Deze talentvolle studente was vroeger bang om mensen te vertellen dat ze epilepsie heeft, maar moedigt nu kinderen met de aandoening aan om het anderen te laten weten.
Ik had mijn eerste echte epileptische aanval toen ik 5 jaar oud was. Mijn moeder zei dat mijn ogen rolden en dat ik in de verte staarde. Ze was doodsbang.
Wat ik had heet een "petit mal" aanval of een "absence" aanval. Het heet zo omdat er een pauze is in de bewuste activiteit voor een paar seconden. Het is anders dan een "grand mal" aanval, wanneer mensen stuiptrekkingen hebben. Dat is waar de meeste mensen aan denken als ze aan epilepsie denken. Een kleine epileptische aanval klinkt misschien niet zo erg, maar is toch gevaarlijk omdat je in die paar seconden kunt verdrinken of een ander ongeluk kunt krijgen.
Toen de dokter na die eerste aanval de diagnose stelde, konden we meer leren over de ziekte en hoe we ermee om konden gaan. Ik neem bijvoorbeeld dagelijks antizuurmedicatie en dat houdt mijn aanvallen onder controle. Maar soms krijg ik ze toch, bijvoorbeeld als ik uitgedroogd of gestrest raak, of als mijn medicatie te laag wordt.

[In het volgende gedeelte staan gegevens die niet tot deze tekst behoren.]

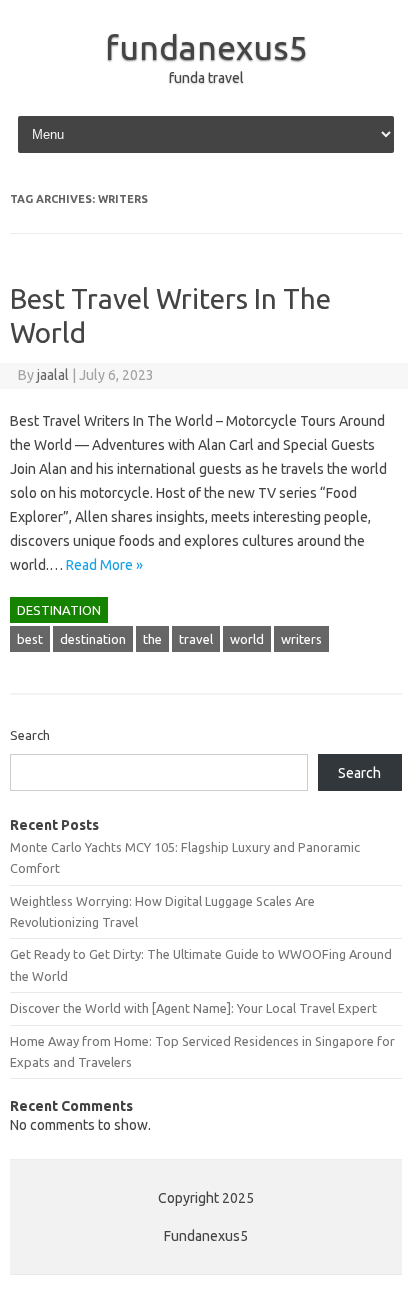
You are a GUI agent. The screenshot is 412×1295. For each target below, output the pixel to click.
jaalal (53, 375)
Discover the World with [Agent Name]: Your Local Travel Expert (193, 1008)
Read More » (104, 565)
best (30, 639)
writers (301, 639)
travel (196, 639)
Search (30, 735)
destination (93, 639)
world (247, 639)
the (152, 639)
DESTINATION (59, 610)
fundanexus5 (206, 47)
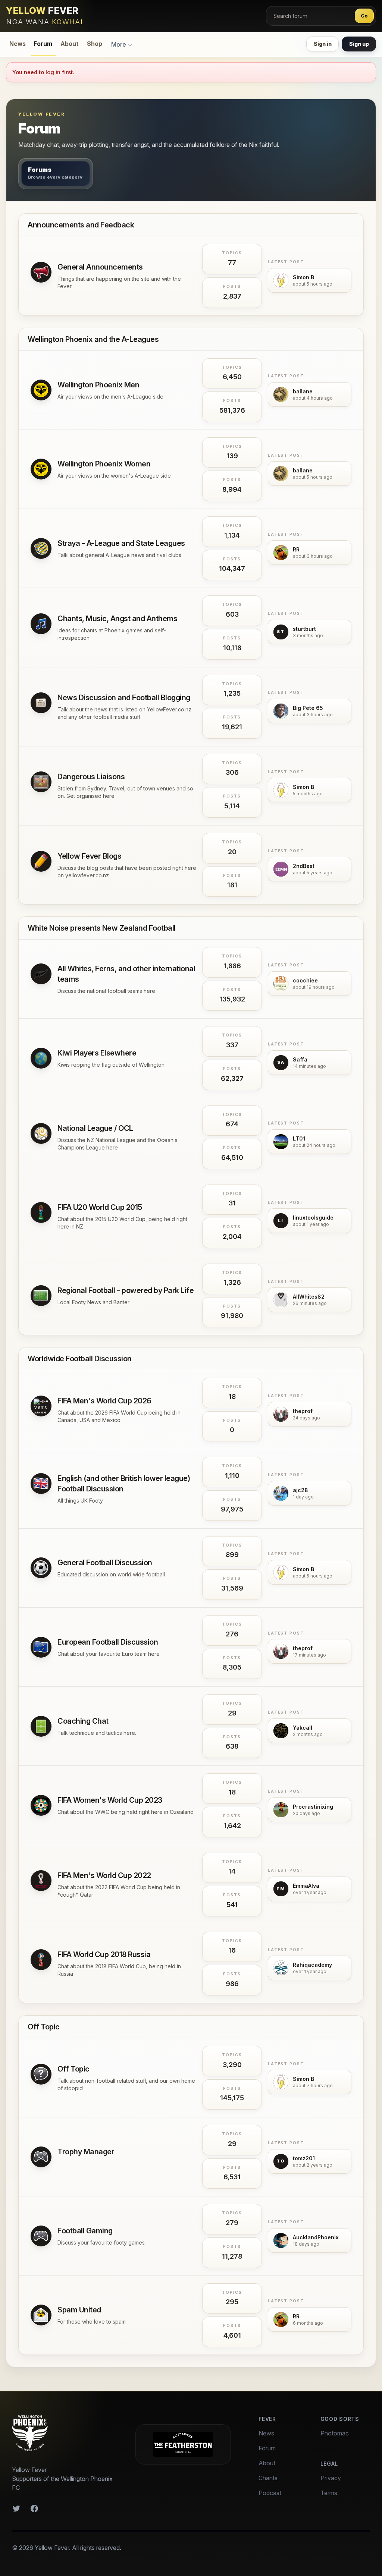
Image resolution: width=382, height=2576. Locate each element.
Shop (94, 43)
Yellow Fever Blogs (89, 856)
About (69, 43)
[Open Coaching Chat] (41, 1726)
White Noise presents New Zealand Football (102, 928)
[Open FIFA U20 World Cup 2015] (41, 1212)
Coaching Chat (83, 1721)
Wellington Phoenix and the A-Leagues (93, 339)
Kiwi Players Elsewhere (96, 1052)
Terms (328, 2493)
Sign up (359, 44)
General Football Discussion (104, 1562)
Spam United (79, 2309)
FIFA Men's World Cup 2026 (104, 1400)
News (17, 43)
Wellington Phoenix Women (103, 463)
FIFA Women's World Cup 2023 (109, 1800)
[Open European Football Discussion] (41, 1647)
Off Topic (44, 2026)
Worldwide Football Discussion (80, 1358)
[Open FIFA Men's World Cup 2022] (41, 1880)
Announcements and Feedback (81, 224)
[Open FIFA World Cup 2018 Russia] (41, 1959)
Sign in (323, 44)
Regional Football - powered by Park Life (125, 1290)
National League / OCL (95, 1128)
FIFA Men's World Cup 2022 (104, 1875)
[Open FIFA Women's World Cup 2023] (41, 1805)
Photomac (334, 2433)
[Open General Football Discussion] (41, 1567)
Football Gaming (85, 2230)
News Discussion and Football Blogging (123, 697)
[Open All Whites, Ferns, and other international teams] (41, 973)
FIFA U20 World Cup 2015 (99, 1207)
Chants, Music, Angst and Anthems (117, 618)
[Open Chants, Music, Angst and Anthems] (41, 623)
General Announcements (100, 266)
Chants (268, 2478)
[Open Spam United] (41, 2315)
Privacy (330, 2478)
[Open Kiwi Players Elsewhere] (41, 1058)
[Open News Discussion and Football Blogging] (41, 702)
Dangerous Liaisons (91, 776)
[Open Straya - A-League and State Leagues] (41, 548)
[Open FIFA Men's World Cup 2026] (41, 1406)
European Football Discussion (107, 1642)
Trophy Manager (85, 2151)
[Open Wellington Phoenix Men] (41, 390)
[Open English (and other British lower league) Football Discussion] (41, 1483)
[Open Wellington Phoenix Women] (41, 469)
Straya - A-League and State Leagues (121, 543)
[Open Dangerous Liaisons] (41, 781)
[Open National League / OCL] (41, 1133)
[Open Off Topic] (41, 2074)
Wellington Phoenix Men (98, 384)
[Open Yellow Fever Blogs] (41, 861)
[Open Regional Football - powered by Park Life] (41, 1295)
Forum (43, 43)
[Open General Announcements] (41, 272)
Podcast (270, 2493)
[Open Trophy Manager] (41, 2156)
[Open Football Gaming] (41, 2236)
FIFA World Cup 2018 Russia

Ik weet wanneer ik een aanval krijg, omdat ik me duizelig begin te voelen, mijn hoofd pijn doet of ik me misselijk voel. Als dat gebeurt, vertel ik een volwassene dat ik op het punt sta een aanval te krijgen. Nadien neem ik contact op met mijn kinderarts en mijn neuroloog om zeker te zijn dat alles in orde is.
Omgaan met epilepsie op school
Maar mijn epilepsie heeft me niet echt tegengehouden om dingen te doen. Ik zit nu in de 11e klas op een openbare school. De meeste kinderen op mijn school weten niet eens dat ik epilepsie heb -- weet je, ik kleed me normaal en gedraag me normaal. Ik ben een ere-leerling op mijn middelbare school; ik heb een 3,48 gemiddeld. Ik voetbal al vijf jaar en ik bowled al drie jaar in een team. Ik ben padvindster en ik ben vrijwilliger voor het Rode Kruis en voor een drugspreventieprogramma. Na de middelbare school wil ik naar de universiteit om forensisch onderzoeker of advocaat te worden.

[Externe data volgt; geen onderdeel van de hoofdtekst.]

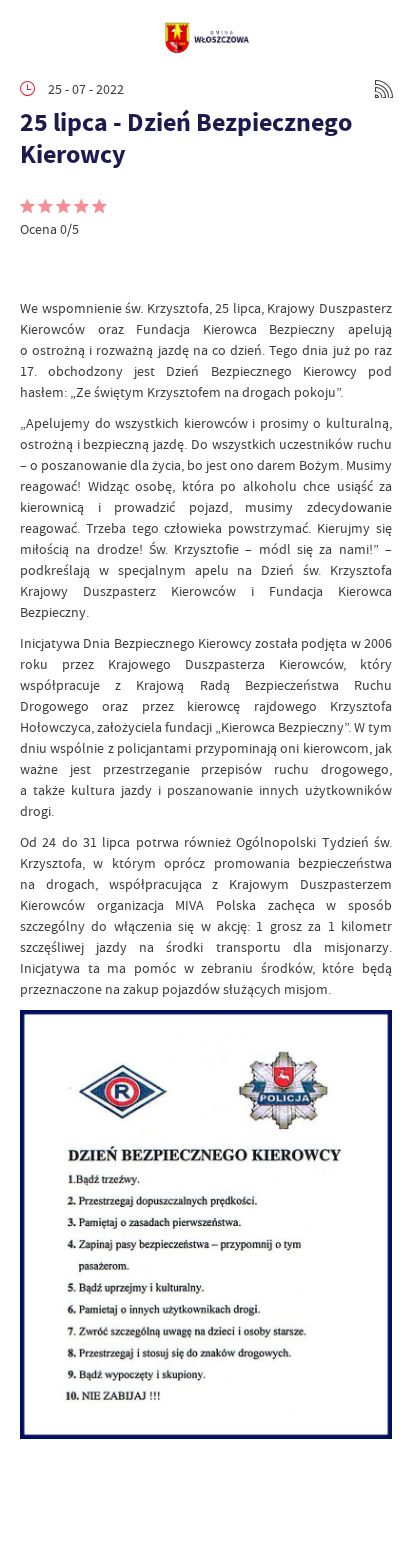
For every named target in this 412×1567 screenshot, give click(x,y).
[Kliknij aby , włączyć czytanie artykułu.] (36, 268)
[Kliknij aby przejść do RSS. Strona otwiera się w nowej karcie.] (384, 89)
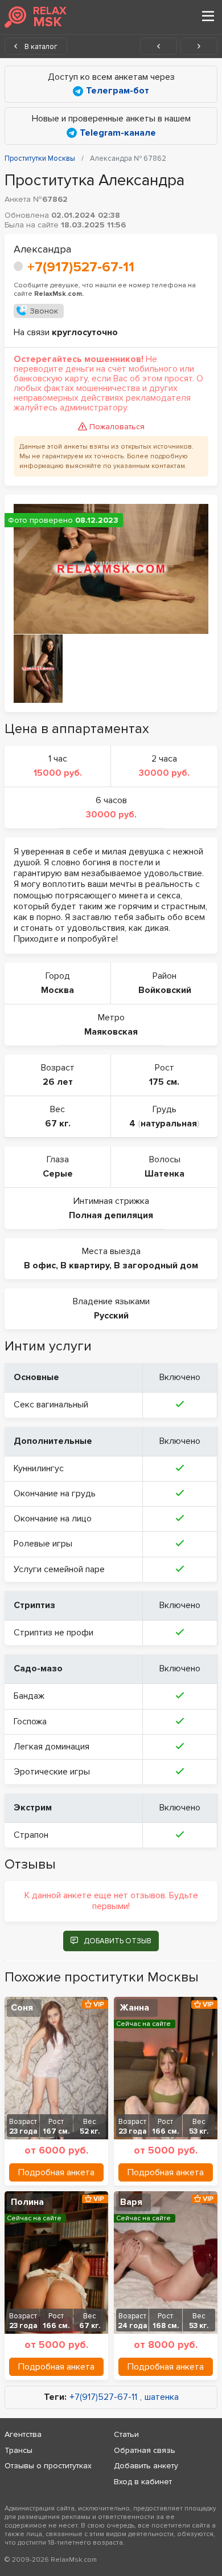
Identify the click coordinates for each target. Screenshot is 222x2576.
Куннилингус (39, 1468)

Ik denk niet dat epilepsie me hoeft tegen te houden om te doen wat ik wil met mijn leven. Vroeger was ik bang om mensen over mijn epilepsie te vertellen, maar nadat ik op de middelbare school een aanval op school kreeg, realiseerde ik me dat mensen het moesten weten, dat ik veiligheidstips met hen moest delen.
Dus als er andere kinderen zijn die epilepsie hebben, dit is wat ik wil dat ze weten: "Wees niet bezorgd over wat anderen over je zeggen' en 'Je bent niet de enige met epilepsie'. Soms schrijf ik zelfs brieven aan kinderen die naar de Epilepsie Stichting hebben geschreven op zoek naar tips over hoe ze ermee om kunnen gaan. Ik wil ze laten weten dat ik in mijn leven misschien wel epilepsie heb, maar dat epilepsie mij niet heeft.